» **What is being asked**
Word for word, copy the data that follows and skip its pictures.

» **Exercise data**
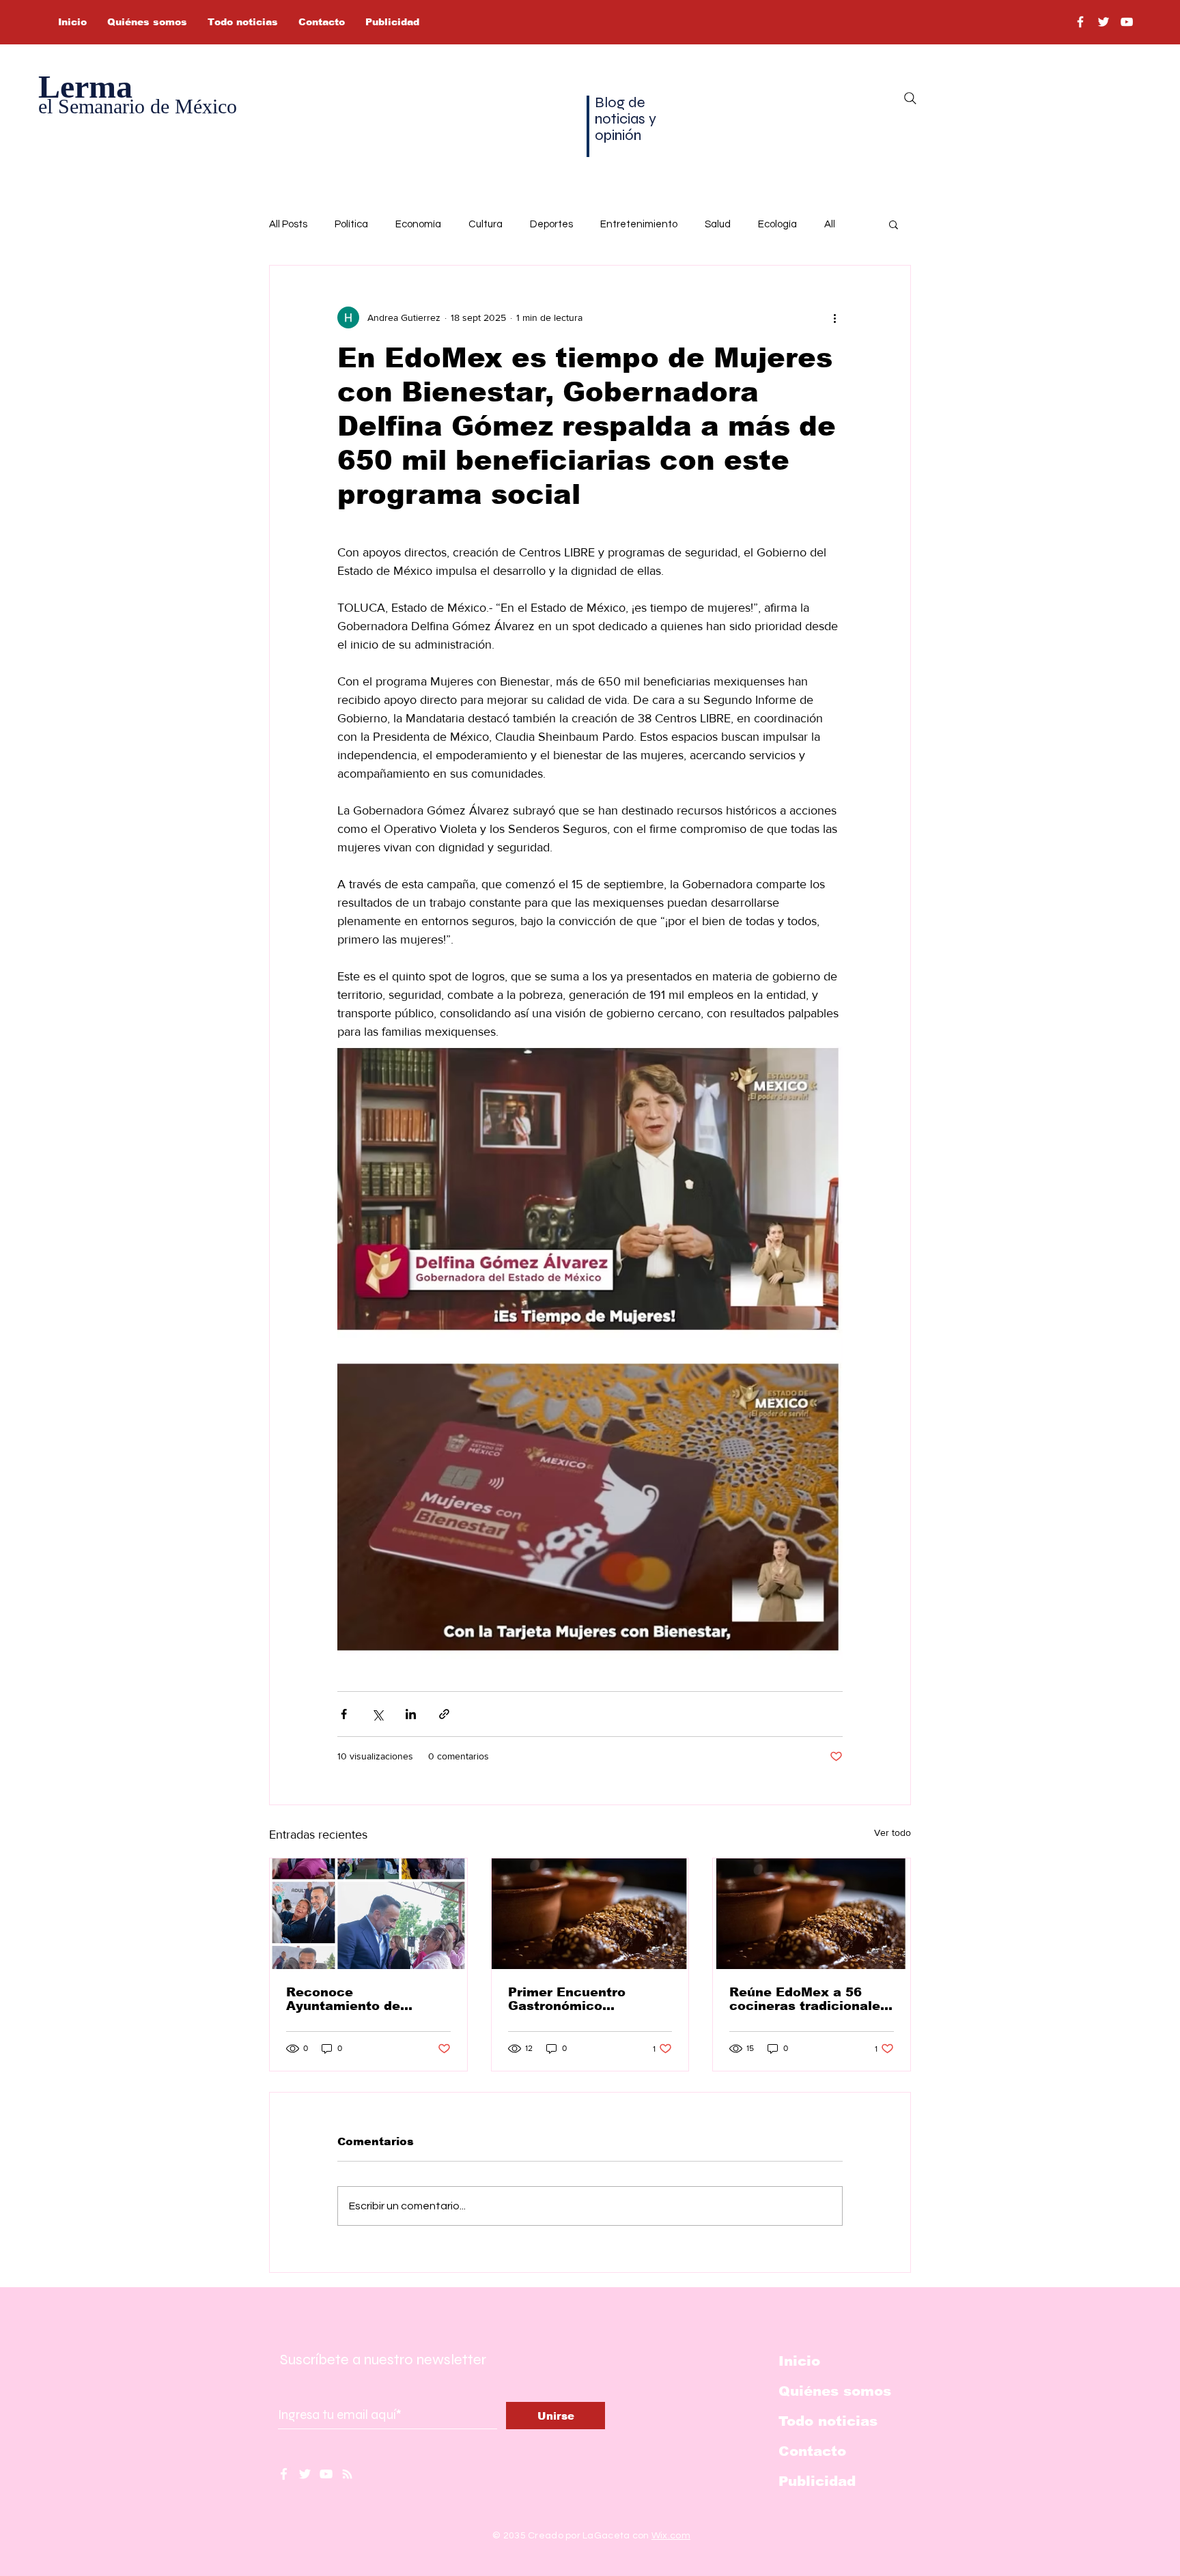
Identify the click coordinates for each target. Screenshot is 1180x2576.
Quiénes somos (834, 2390)
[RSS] (347, 2474)
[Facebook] (1080, 21)
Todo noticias (827, 2421)
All (829, 224)
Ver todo (892, 1832)
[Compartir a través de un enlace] (444, 1714)
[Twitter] (1103, 21)
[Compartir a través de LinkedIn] (410, 1714)
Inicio (799, 2360)
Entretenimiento (638, 224)
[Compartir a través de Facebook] (343, 1714)
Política (351, 224)
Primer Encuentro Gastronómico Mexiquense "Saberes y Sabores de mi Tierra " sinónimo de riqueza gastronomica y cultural (588, 1999)
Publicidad (817, 2481)
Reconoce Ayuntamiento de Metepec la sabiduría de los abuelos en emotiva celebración (366, 1999)
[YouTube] (1126, 21)
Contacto (812, 2451)
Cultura (485, 224)
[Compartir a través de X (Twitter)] (377, 1714)
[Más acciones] (834, 317)
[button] (893, 223)
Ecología (777, 224)
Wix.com (670, 2535)
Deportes (551, 224)
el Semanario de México (137, 106)
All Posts (288, 224)
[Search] (910, 98)
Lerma (85, 86)
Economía (418, 224)
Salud (718, 224)
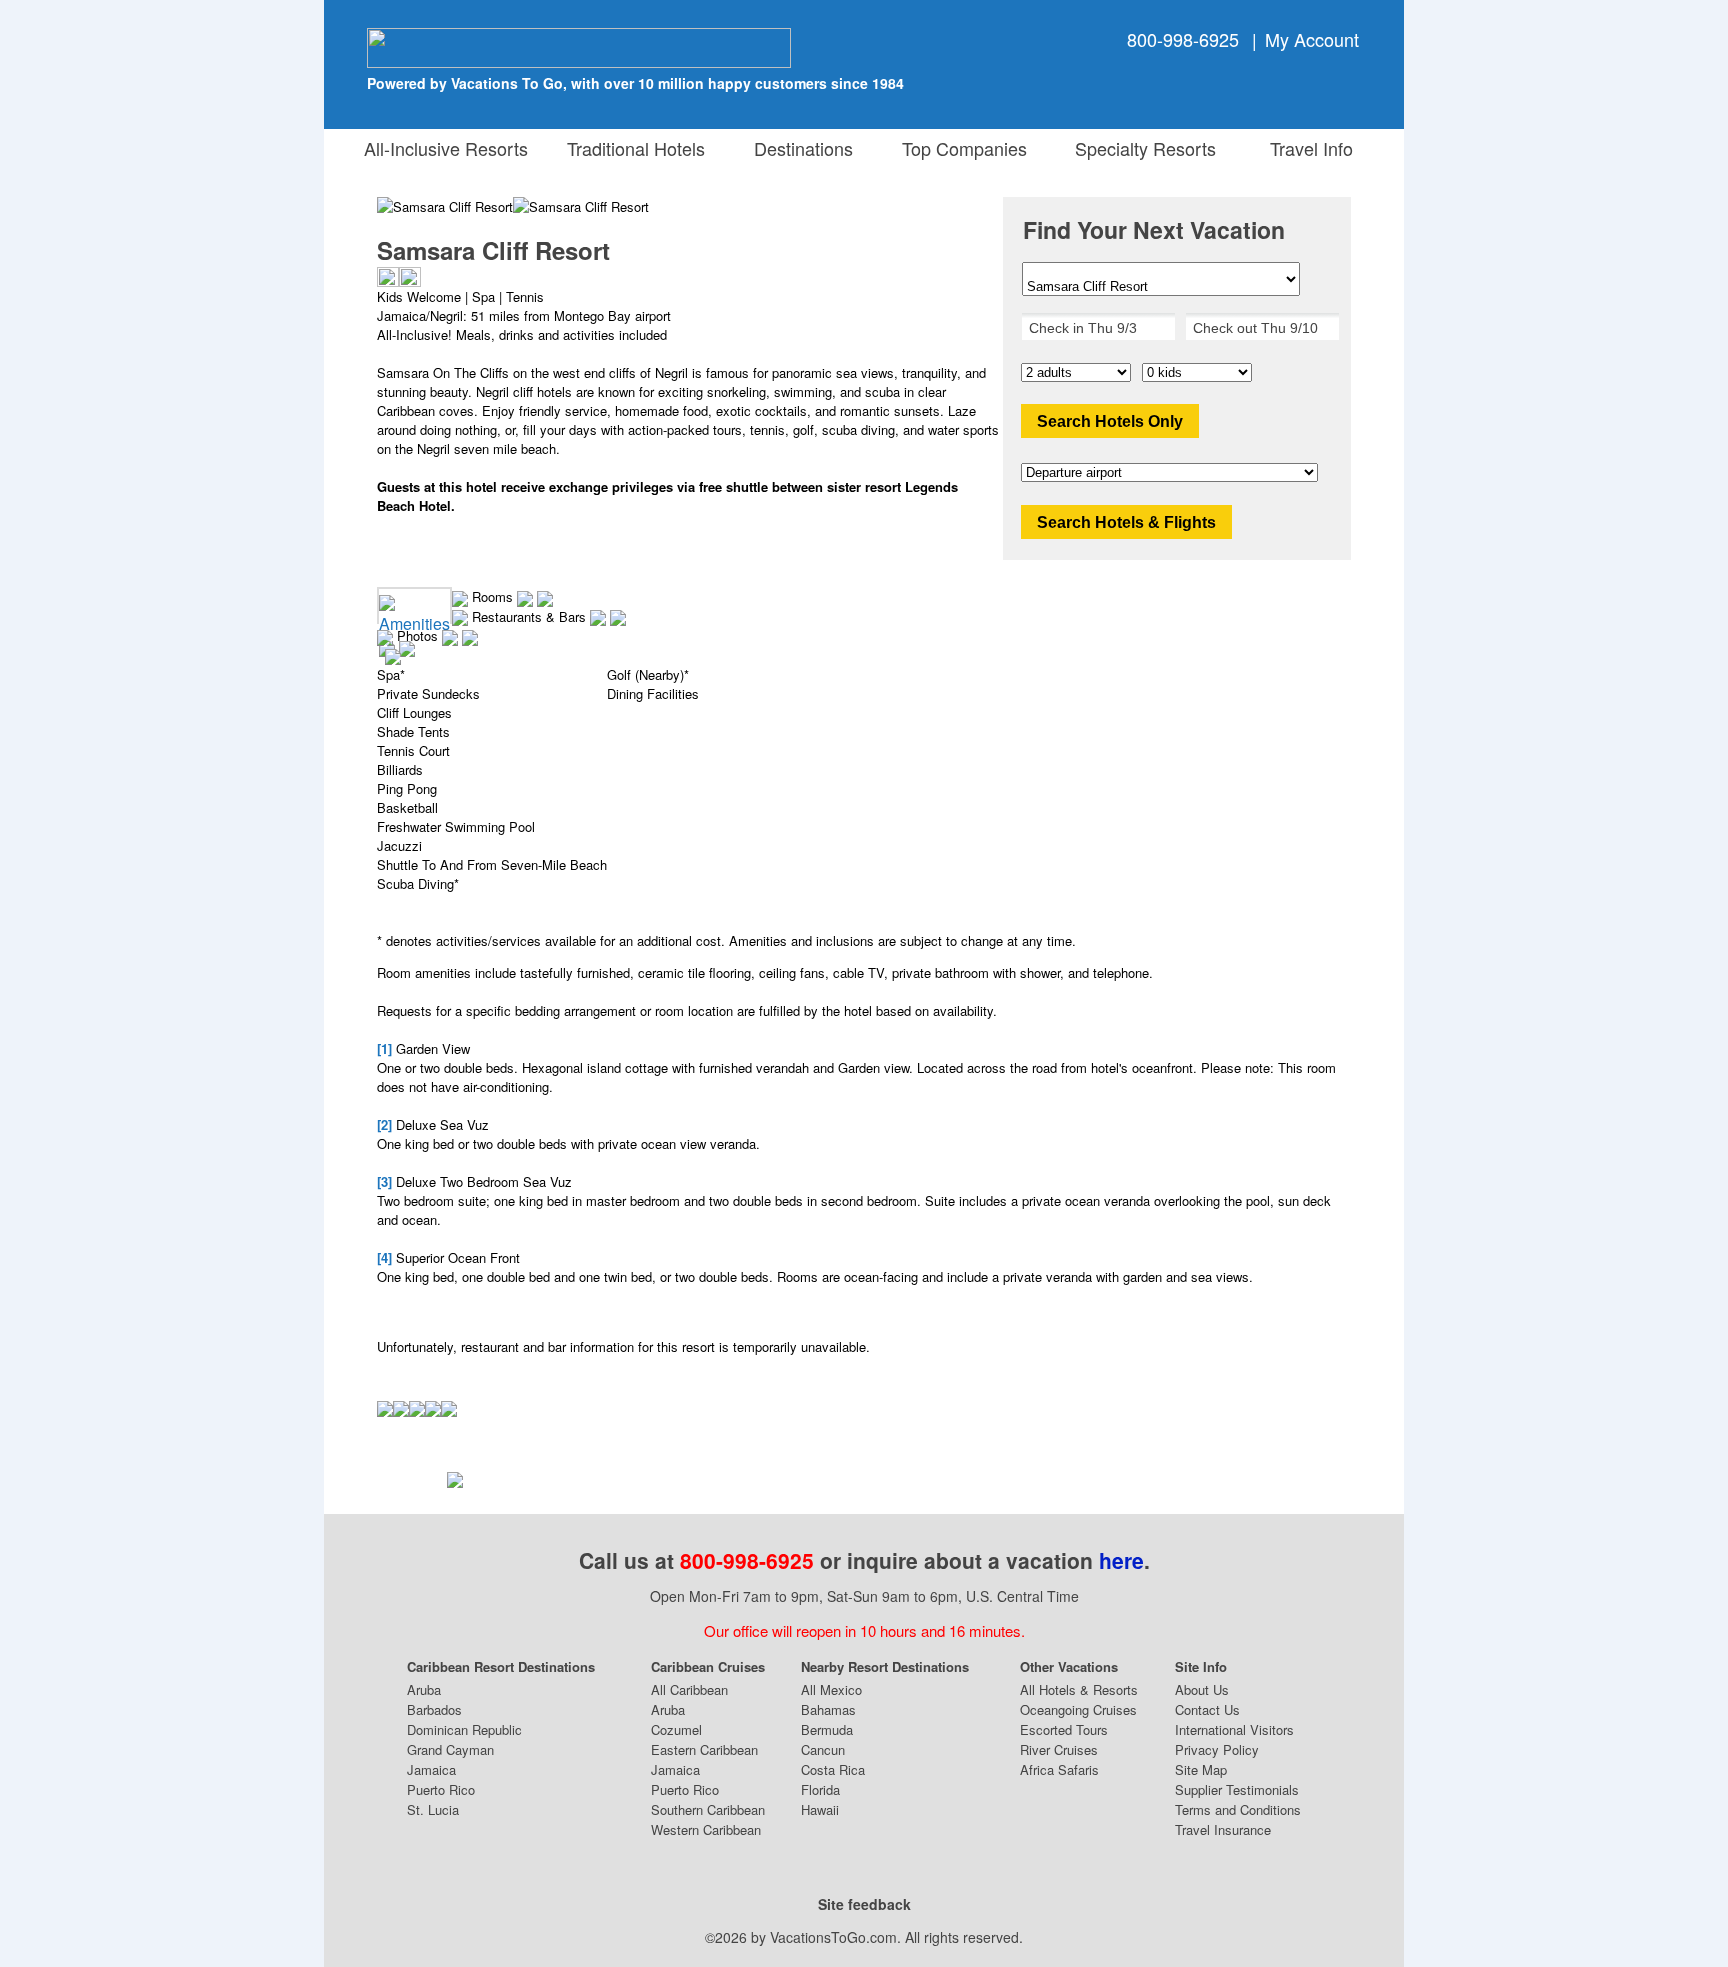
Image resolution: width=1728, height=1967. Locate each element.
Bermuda (827, 1729)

» **Response area**
Identify the click coordinates for each target. Screenshot is 1180x2576.
Quiénes somos (834, 2390)
[RSS] (347, 2474)
[Facebook] (1080, 21)
Todo noticias (827, 2421)
All (829, 224)
Ver todo (892, 1832)
[Compartir a través de un enlace] (444, 1714)
[Twitter] (1103, 21)
[Compartir a través de LinkedIn] (410, 1714)
Inicio (799, 2360)
Entretenimiento (638, 224)
[Compartir a través de Facebook] (343, 1714)
Política (351, 224)
Primer Encuentro Gastronómico Mexiquense "Saberes y Sabores de mi Tierra " sinónimo de riqueza gastronomica y cultural (588, 1999)
Publicidad (817, 2481)
Reconoce Ayuntamiento de Metepec la sabiduría de los abuelos en emotiva celebración (366, 1999)
[YouTube] (1126, 21)
Contacto (812, 2451)
Cultura (485, 224)
[Compartir a través de X (Twitter)] (377, 1714)
[Más acciones] (834, 317)
[button] (893, 223)
Ecología (777, 224)
Wix.com (670, 2535)
Deportes (551, 224)
el Semanario de México (137, 106)
All Posts (288, 224)
[Search] (910, 98)
Lerma (85, 86)
Economía (418, 224)
Salud (718, 224)
Image resolution: width=1728, height=1967. Locate each element.
Bermuda (827, 1729)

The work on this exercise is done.